De ce qu'on dit des femmes, il n'en faut croire que la moitié
De ce qu'on dit des femmes, il n'en faut croire que la moitié.
Proverbe dont on ne fait l'application qu'en parlant des aventures qu'on leur attribue. L'historien Mézerai écrit :
De ces choses-là, on en compte toujours beaucoup plus qu'il n'y en a, et il y en a toujours beaucoup plus qu'on n'en sait.
Phrase non moins spirituelle que malveillante, à laquelle ressemble beaucoup cette autre de Sénac de Meilhan :
On débite un grand nombre d'histoires fausses sur les femmes, mais elles ne sont qu'une faible compensation des véritables, qu'on ignore.

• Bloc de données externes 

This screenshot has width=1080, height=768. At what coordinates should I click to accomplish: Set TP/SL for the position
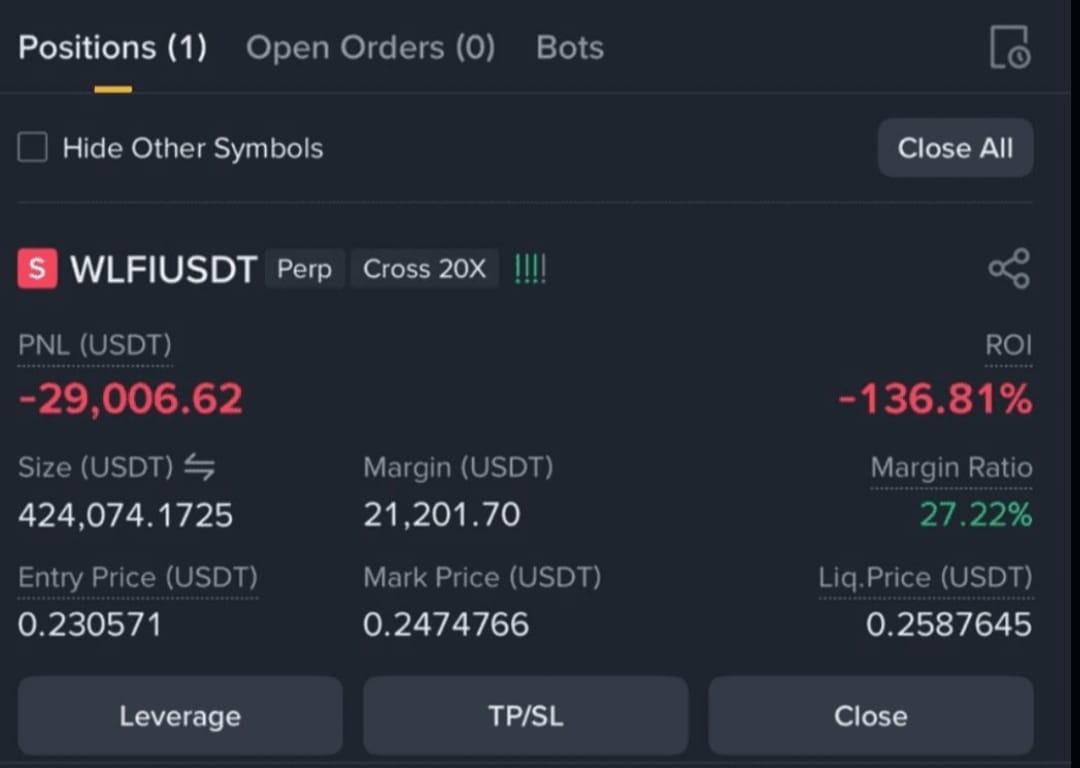tap(526, 716)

Les Italiens ont un proverbe analogue d'après lequel, en matière de galanterie, tout peut se croire et rien ne peut se dire :
In materia di lussuria, si può creder tutto, ma dirne nulla.

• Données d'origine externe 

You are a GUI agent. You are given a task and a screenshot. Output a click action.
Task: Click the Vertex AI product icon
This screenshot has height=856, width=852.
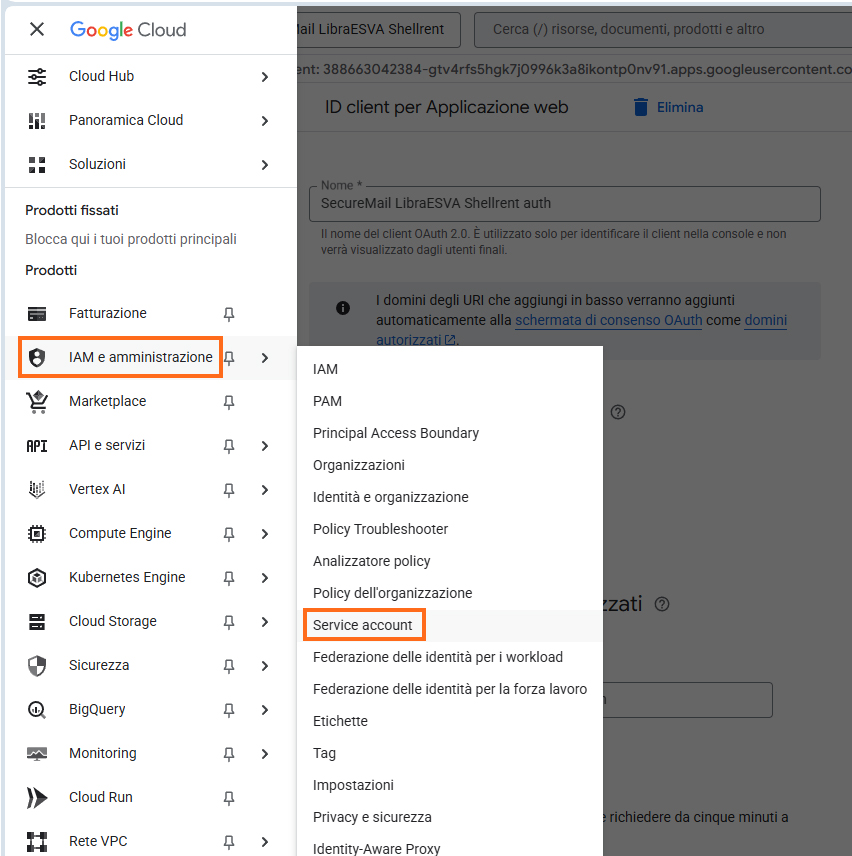click(x=37, y=489)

Voir aussi Les femmes ne mentent jamais plus finement et Une femme ne cèle que ce qu'elle ne sait pas.
Le proverbe et ses commentateurs (Mézerai, Sénac de Meilhan) participent d'une longue tradition de soupçon généralisé envers la sexualité féminine. La rumeur galante a longtemps été à sens unique, ignorant superbement les aventures masculines équivalentes.